Большая заслуга книги Алана Кубатиева именно в том, что он сумел показать такого Джойса - не составленного из разных кусков, а противоречиво-цельного, слабого и сильного, эгоистичного и заботливого, вздорного и умного. Джойса-мастера, щедро, откровенно, а порой и мстительно вводившего в рассказы и романы своих родственников и соседей, друзей и врагов, коллег и случайных знакомцев. Он жонглировал их свойствами, комбинировал, черпал их из себя, сравнивая себя с ныряльщиком, который пытается коснуться дна. На то, чтобы показать такого Джойса, у автора биографии ушло много сил, эпоха рядом с ним выглядит бледной, он - индивидуальная планета, вокруг которой всё вращается, а люди для него - потенциальные читатели его книг. По мнению Кубатиева, Джойс даже недовольство независимостью Ирландии выражал потому, что "она грозила переменой тех отношений, которые он так тщательно выстроил между собой и родиной". Ирландия стала его пациентом, которого он "оперировал без наркоза", - и мы, не вполне представляя, заслужила ли это Ирландия, волей-неволей должны сочувствовать лихому хирургу. В конце концов зато критики после этого писали, что Ирландия возвращается в лучшую европейскую литературу!

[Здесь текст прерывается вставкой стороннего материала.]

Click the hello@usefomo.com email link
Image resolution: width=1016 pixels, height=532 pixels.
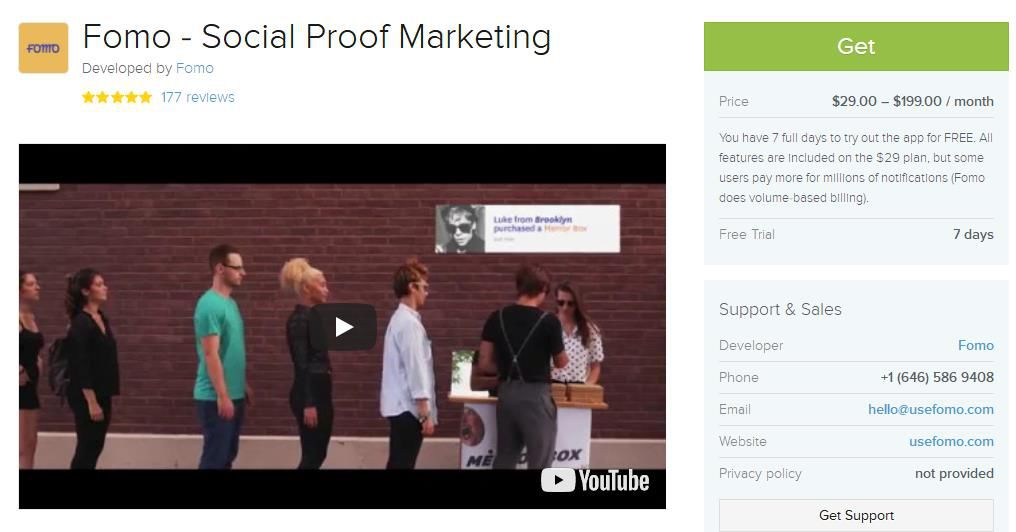click(x=930, y=410)
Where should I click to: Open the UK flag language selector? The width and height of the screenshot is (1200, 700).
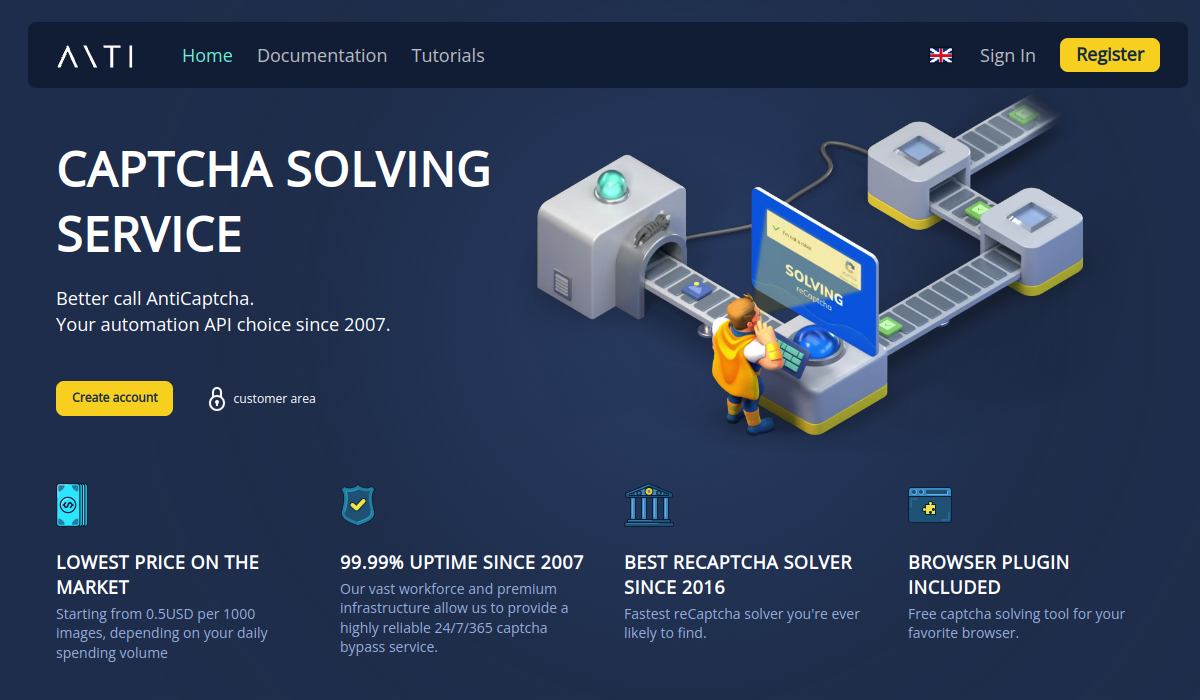pyautogui.click(x=941, y=56)
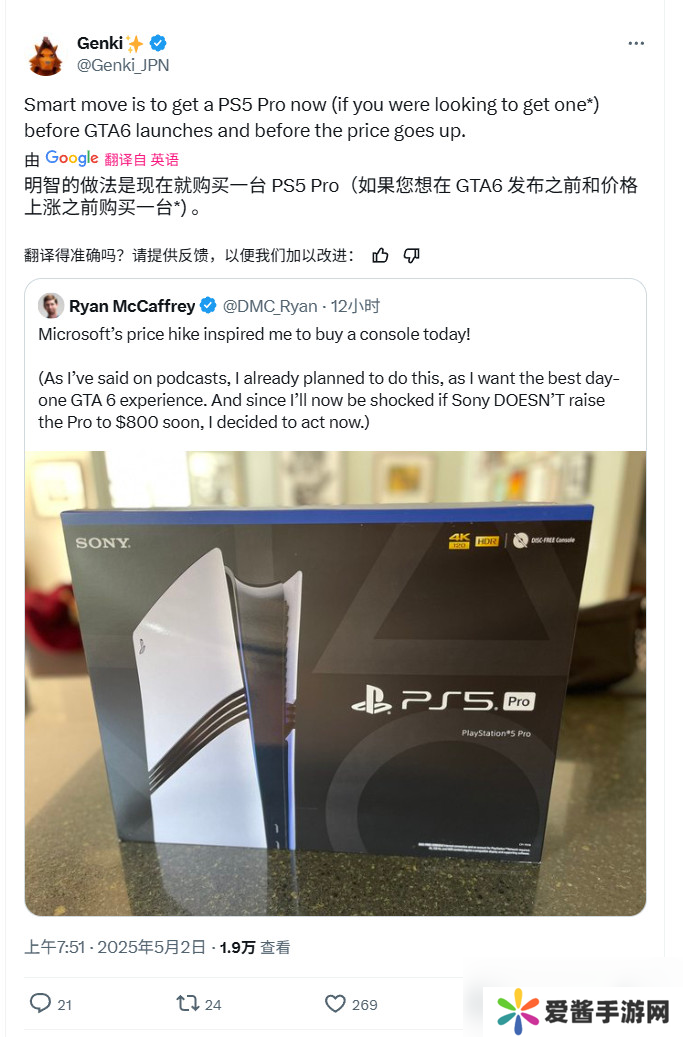Image resolution: width=683 pixels, height=1037 pixels.
Task: Click the Google translated-from-English label
Action: click(112, 159)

Можно разглядеть в книге ещё одну слабость: небрежность редактирования. И дело не в том, что, как довольно кокетливо отметил Кубатиев, в ней есть предложение, где все слова на букву "п". Гораздо печальнее, что в ней, к примеру, есть место, где пропущенные запятые приписывают Джеймсу Джойсу тугодумие, - едва ли не единственный недостаток, которого у него никогда не бывало. В другом месте упоминается стихотворение "На смерть отца, совпавшую с рождением сына". Сын Джойса родился за 26?лет до того, как умер Джон Джойс. На самом деле с его смертью почти совпало (с интервалом в полтора месяца) рождение внука - единственного ныне живущего прямого потомка Джойса, который до недавнего времени жёстко контролировал все публикации. Впрочем, с 1?января 2012?года, спустя 70?лет после смерти писателя, авторские права на них в ЕС более недействительны.